> Document:

Hello all.
This morning, before a fairly serious meeting, I looked at facebook for a bit of positive diversion, but at the very top of the feed there was a photograph which should have sent me in a spiral.
In the past i've gone into anxious fits and have had meltdowns that wipe me out for weeks at a time. But for some reason I did not today.
I felt that spark of heat in my heart, but it was tiny and did not grow.
I checked a box to remove it from my feed, but it keeps popping up with many many people expressing love for the two people in the photo. Here's the kicker **trigger**: one of them ran away overseas to 'sow his oats' after I fell pregnant with his child. In utter grief I had a miscarriage. The other person found out this happened quite a while later, was utterly disgusted, showed me great care, and became my boyfriend, but he raped me repeatedly throughout the relationship.
The photo is of them two, holidaying in Amsterdam together, flashing the biggest grins while sharing a couple of beers.
I have blocked all contact with both these men, but sometimes things slip through.
As usual, some of my family members and 'friends' who know this has happened are among the people showering these guys with love.
This has happened before in smaller doses, but the utter absurdity of this has left me largely unmoved. This is surreal.
Separately, I have suffered immense grief from these things, and repeated ef's sinse for over six years. I'm not feeling good, but its strange to not feel the usual unbearable trauma.
That's all I can say right now.
Oh, Contessa! What a strange turn of events. Could it be that you've got rid of some of the poison? I don't know, but I'm awfully glad that it didn't undo you just before the big meeting. I also hope the big meeting went well.
That's so heartening. Thank you for sharing it.
I'm beginning to experience a few of these kinds of things too, and I believe they are more important than happiness. After trauma finding those quickenings of resilience - they are like the first signs of spring after the longest, hardest winter.
Bitter-sweet under the circumstances, I know. But imagine the strength your mind is showing you!
Thank you.
Today I am starting to feel it, very slowly. Extremely disappointed, and not okay. But not having a complete meltdown has helped to just keep going.
The meeting went okay, but it was also to discuss another traumatic incidence. So full on.
So true to my form, I just did something.
I wrote a message to my family: knowing what you know, have you ever thought to ask me if I am okay? Ever?
Six years of dealing with them showing love to those men, and never once seeing how I am coping... absolutely dumbfounded.
With you, got the t-shirt (in six colours).

> Instructions to follow:
Copy the thread from "I'm beginning to" to "am okay? Ever?", substituting "appointment" for "meeting" wherever it occurs.

> Dataset content:
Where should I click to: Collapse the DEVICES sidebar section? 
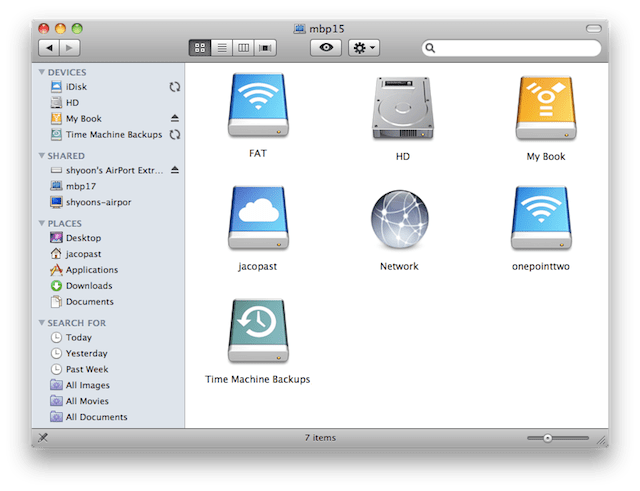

> Exercise response:
I'm beginning to experience a few of these kinds of things too, and I believe they are more important than happiness. After trauma finding those quickenings of resilience - they are like the first signs of spring after the longest, hardest winter.
Bitter-sweet under the circumstances, I know. But imagine the strength your mind is showing you!
Thank you.
Today I am starting to feel it, very slowly. Extremely disappointed, and not okay. But not having a complete meltdown has helped to just keep going.
The appointment went okay, but it was also to discuss another traumatic incidence. So full on.
So true to my form, I just did something.
I wrote a message to my family: knowing what you know, have you ever thought to ask me if I am okay? Ever?